Sunday, February 9, 2014

Book Review: The Fault in our Stars by John Green

It all started with a list on Facebook, much like so many things do.


Leave it to Facebook to give me something else to do. Between Facebook and Pinterest, I can find things to fill up my day related to reading, cooking, arts and crafts, cleaning. . . 

The post that was shared and was probably viral for a few days was "16 Books to Read Before They Hit Theaters this Year" and of course (Of Course!!!) I clicked. I was relieved - because all of a sudden, due to the title, I felt pressured to accomplish this task - that I had read at least a few including:

This is the first of the books that looked interesting to me from the list but there are more, I warn you. . . The Fault in our Stars is a current day love story with elements classics like Romeo and Juliet but with a lot more realism. There are the teenage lovers and the tragedy but with a lot more to offer. As a parent, reading about very sick children (okay, teenagers) was often hard as this could be anyone's son or daughter and it just doesn't seem fair. However, the story was so well written and moving that I just had to continue. The book has many levels and is really an intelligent thought provoking book.

Hazel Grace Lancaster, who narrates this story, is a survivor of Stage IV Cancer. She should have been dead a long time ago - her claim, not mine - but has been around an extra three years due to a miracle drug trial. She is alive but her quality of life is compromised. She is 16 and has to carry around oxygen as her lungs have survived a battle to survive. She is also clinically depressed and lives in a world that her peers can't really understand to relate to her.

At a support group for kids with cancer, she meets Augustus Waters, a fellow survivor that has a sunnier outlook on life.
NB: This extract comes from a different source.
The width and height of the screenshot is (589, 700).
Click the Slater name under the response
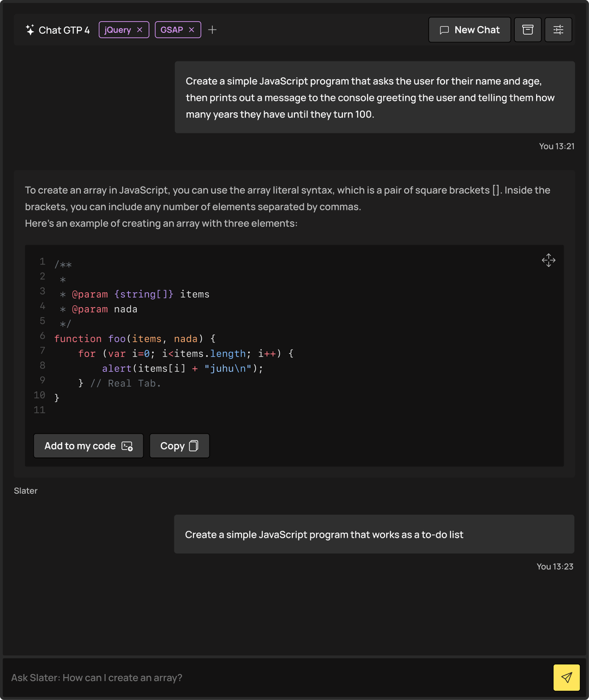[x=26, y=491]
At first Hazel thinks his more positive perspective is because he has a good chance to survive, unlike her temporary holding pattern that she knows will eventually end, but eventually she comes to understand that he has chosen to live his life in a different way than she has.

Of course they fall in love and Hazel begins to see the good in the present day and how life can be cherished. Sounds sappy? It's really not and this book has a whole lot going on. Hazel shares with Augustus a book that she loves (An Imperial Affliction) that is a first person account of a little girl with cancer that ends abruptly and she's dying to know what happens to the girl and her family. Hazel identifies with the story and often imagines what her parents will do when she is gone. Augustus reaches out and arranges a journey for them to try and discover what happens and that is what makes this love story truly special.

I think that this book is supposed to be young adult fiction but I think it was a wonderful book and worth reading.